Martin (Marty) Smith

Why Etsy.com Is Crowdfunded Gamification
When I saw the staggering difference between Etsy.com's pagespread (pages in Google) vs. Red Envelope, one of my favorite gift sites from back in the day, something very DIFFERENT was going on. 

Etsy.com 19,000,000 pages in Google. 
RedEnvelope 31,000 pages in Google. 

At first I thought the power of Etsty.com was in its User Generated Platform approach. Some of the power is in the framework, but another key driver is the soft gamification they employ to focus spotlights on some artists and product categories. 
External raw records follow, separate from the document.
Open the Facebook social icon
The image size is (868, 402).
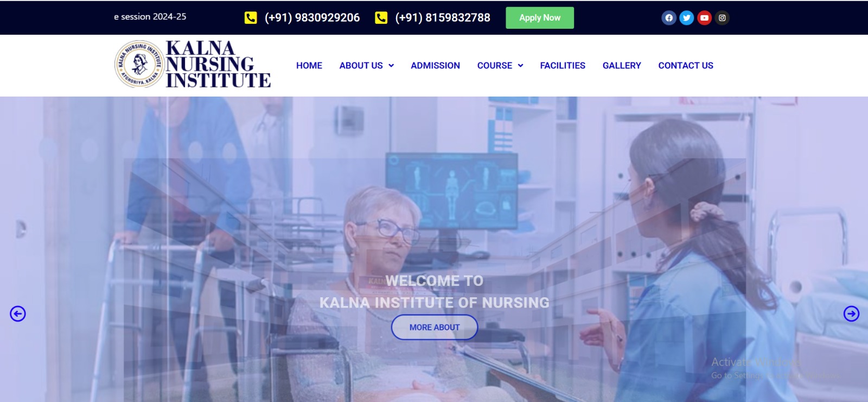tap(669, 18)
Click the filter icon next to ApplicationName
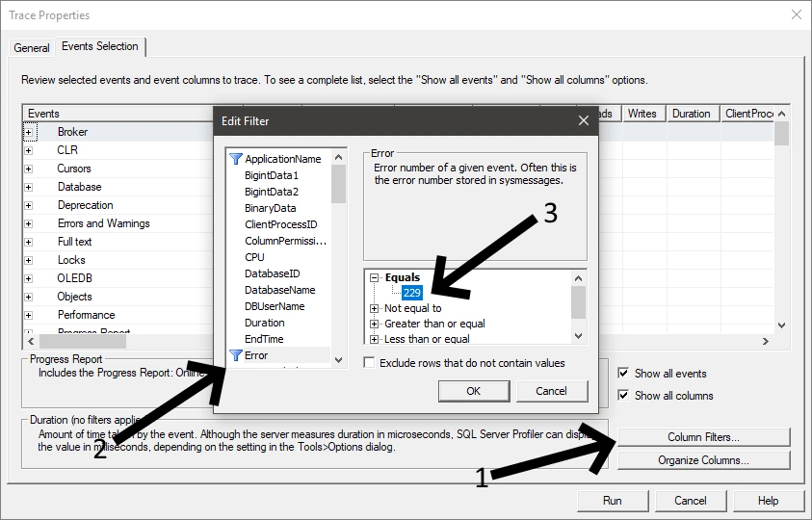Screen dimensions: 812x520 (235, 159)
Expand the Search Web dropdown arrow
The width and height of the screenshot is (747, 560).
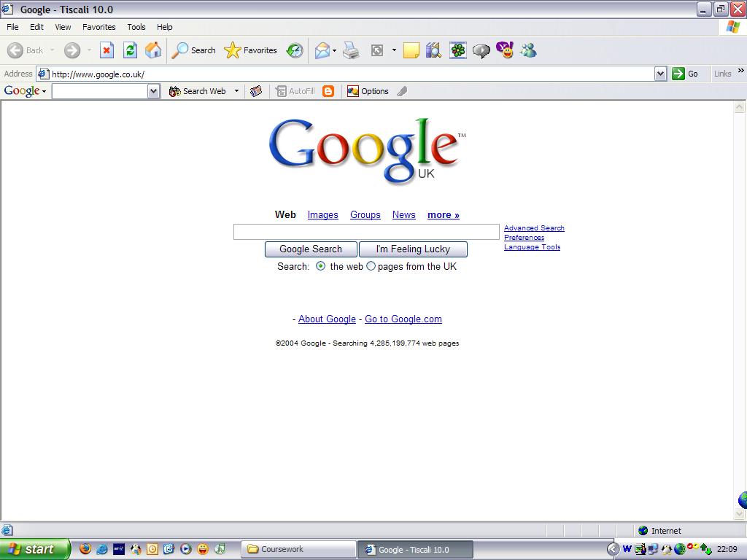236,91
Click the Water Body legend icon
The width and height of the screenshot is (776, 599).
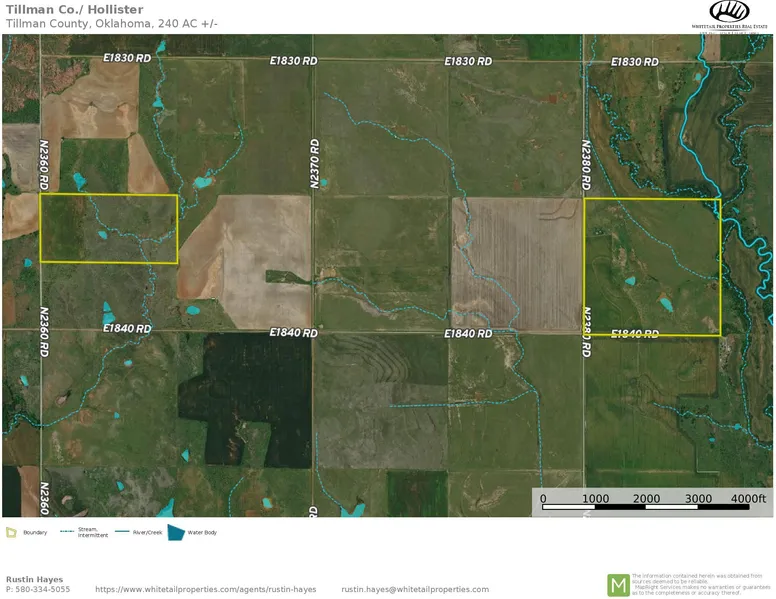(177, 533)
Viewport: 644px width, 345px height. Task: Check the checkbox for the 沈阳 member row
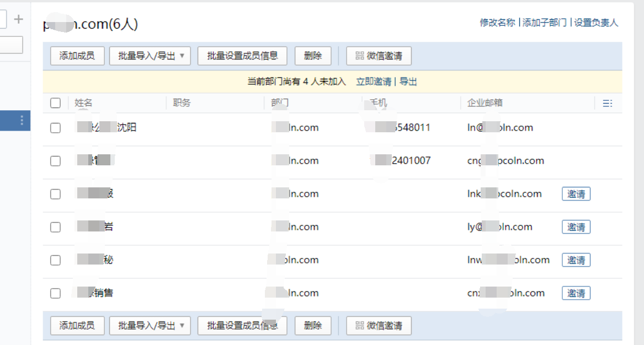55,127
Etsy.com requires email marketing since 19,000,000 pages means finding anything without curation is nearly impossible. Instead of straight curation based on a known competitive rule set Etsy.com gamifies much like a Vegas slot machine. 

Vegas slot machines use serendipitous condition. We pattern creating humans believe we create a pattern when we pull the single arm of these "bandits", but there is not Stimulus-Reward response. 

Randomizing "winning" means addiction is easy, quick and complete. Etsy.com randomizes their curation so each artist is sure their moment in the sun is around the next corner. One more pull of the single arm will surely produce a winning response. 

The risk of this gamification is the algorithm doesn't find content fast enough to put off an artist's desire to stop game play. The good news is Etsy.com's engine is the ONLY reinforcement. 

When an artist creates an Etsy.com site they drive social traffic to it and some of that traffic, since it is highly segmented and qualified, will convert creating the first round of reinforcement with no cost to Etsy.com other than the quickly depreciating community code. 

The gap between initial acceptance, use of an artist's social net to create their first conversions and the point when an artist stops game play is when Etsy.com's algorithm must rescue the content. With so much game play (19M pages), Etsy.com knows an artist's lifecycle probably within minutes of the change from phase to phase. 

So YES Etsy is gamified crowdfunding since the platform makes a tremendous return on the first conversions, those that come from the artist's push to their social net, and cost of new artist acquisition is reduced by scale and existing artist advocacy (something that is also mathematically predictable).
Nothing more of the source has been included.